From LRT, looking west and a little north. Note
Seminary Ridge in the distance and the area Johnston
would have had to cover in the open had he approached
the Sherfy property. I believe Johnston came toward
LRT from a position further south along Seminary Ridge.

          The route Longstreet’s column took later that day did not travel to the Sherfy peach orchard. When Longstreet reached Seminary Ridge and deployed his men, he could see the Sherfy peach orchard in the distance. By that time, Dan Sickles had advanced his division to his position in the Sherfy peach orchard. It should be noted here that even if Johnston did ride to the Sherfy property on his recon ride, he could not have seen Sickles’ force. Sickles did not advance until long after full daylight.

          The bridge Johnston wrote about twice is probably the bridge on today’s Millerstown Road near where the road intersects today’s West Confederate Avenue, not far from the modern-day Eisenhower Tower.

I believe Johnston and his party turned right shortly after crossing that bridge and headed in a southerly direction. They continued south after passing by the Bushman farm before eventually turning left and heading in an easterly direction. The route would take them toward the Round Tops. Approaching from the Confederate side of the hill, that is to say from the west, they would have been less likely to encounter Federal soldiers. This was in the area where General John B. Hood’s men would later begin their attack. Hood was wounded on a dirt lane that led from the Bushman farm to the Slyder farm and it is very possible that Johnston followed the same little lane toward the Round Tops.

In a June 28, 1875 letter to James Longstreet, Hood wrote that, “… about twenty minutes after reaching the peach orchard I was severely wounded in the arm, and borne from the field.”[3]

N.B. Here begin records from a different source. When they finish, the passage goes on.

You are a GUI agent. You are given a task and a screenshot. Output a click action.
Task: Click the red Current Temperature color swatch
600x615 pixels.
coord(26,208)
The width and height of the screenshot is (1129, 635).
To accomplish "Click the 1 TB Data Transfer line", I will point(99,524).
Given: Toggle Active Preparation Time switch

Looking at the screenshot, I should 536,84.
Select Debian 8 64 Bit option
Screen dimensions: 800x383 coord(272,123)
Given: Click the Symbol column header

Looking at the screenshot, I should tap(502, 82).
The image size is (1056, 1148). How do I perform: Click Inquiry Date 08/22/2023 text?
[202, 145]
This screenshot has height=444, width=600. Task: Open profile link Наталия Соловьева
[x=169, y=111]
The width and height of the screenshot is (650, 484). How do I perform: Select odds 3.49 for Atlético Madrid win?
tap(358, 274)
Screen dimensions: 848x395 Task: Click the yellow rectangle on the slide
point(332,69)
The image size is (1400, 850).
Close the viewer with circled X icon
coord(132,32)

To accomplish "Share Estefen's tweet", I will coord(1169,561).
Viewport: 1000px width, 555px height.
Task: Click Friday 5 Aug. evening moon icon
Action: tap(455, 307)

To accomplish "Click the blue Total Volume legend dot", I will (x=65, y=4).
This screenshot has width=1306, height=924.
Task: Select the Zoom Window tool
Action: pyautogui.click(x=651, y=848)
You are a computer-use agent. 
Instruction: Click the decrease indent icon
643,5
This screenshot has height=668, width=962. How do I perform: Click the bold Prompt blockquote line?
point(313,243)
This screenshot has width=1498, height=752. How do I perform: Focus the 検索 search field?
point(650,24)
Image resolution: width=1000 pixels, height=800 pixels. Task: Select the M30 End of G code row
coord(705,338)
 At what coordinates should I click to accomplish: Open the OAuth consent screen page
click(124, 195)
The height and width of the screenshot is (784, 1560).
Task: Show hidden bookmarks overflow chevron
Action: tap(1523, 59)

I believe Hood was wounded on this road.
The Slyder Farm is in the distance. The Bushman
property to to photographer's right.

Johnston wrote of having a “commanding view” while on “round top.” The hill we now call Big Round Top had more trees on its north-west-facing slopes than did what we call Little Round Top. The most commanding view from either hill is what we call the face of Little Round Top. If Johnston did not ride up the side of Little Round Top, he certainly recognized the potential for watching the battlefield from there.[4]

At the point of the recon where the Johnston group was at the Round Tops, the sun was starting to make itself known.[5] Johnston and his men had to leave the area. He describes skirting the base of “round top” and then his desire to get back on the friendly side of (correctly) Emmitsburg Road. Then came the forced delay while the four riders went slowly down the road. Later, when Lee asked Johnston directly whether he reached the Little Round Top/Big Round Top area, Johnston answered that he had done so. I believe that he did.

The description of crossing the bridge that Johnston said Longstreet’s march later crossed is an important note. Longstreet’s march should have crossed that same little bridge as his men moved to get into position to begin their attack as they marched on Millerstown Road that day.

To ride south on Emmitsburg Road from the Sherfy property that night probably would have meant Johnston being discovered by Union troops. But riding south along Warfield Ridge, passing the Bushman farm and its orchard, would have meant staying within the safe confines of Confederate lines. It would lead to the safer side of Big Round Top and give him a familiar path back to his own lines.

I believe that’s the path he took. Johnston did not leave a record of the recon ride that was written near the time of the battle. The letters I have read are type-written translations of his hand-written letters in answer to various letters asking about his ride that night. Since that time, the version of events sets forth in those letters have gone under great scrutiny. Johnston’s words were written thirty years or so after the war.

 

Can I prove my assertion? No, but the evidence leads me there. Others, including Trudeau, might disagree. But I believe my summation of events fits the known facts – that Johnston was ordered to make a recon, he did so without getting caught and he reported to Lee that he reached the Round Tops – and agrees with what Johnston wrote himself.

 

One final point. When Gerry Prokopovich was nice enough to interview me about my Chickamauga book for his podcast, he asked me why it mattered whether we knew the exact series of events during the fighting on Horseshoe Ridge. It was a great question and the same question could be answered here. Does it really matter what path Johnston’s recon party took at Gettysburg around dawn on July 2, 1863? Yes, it does matter. It matters because historic accuracy matters.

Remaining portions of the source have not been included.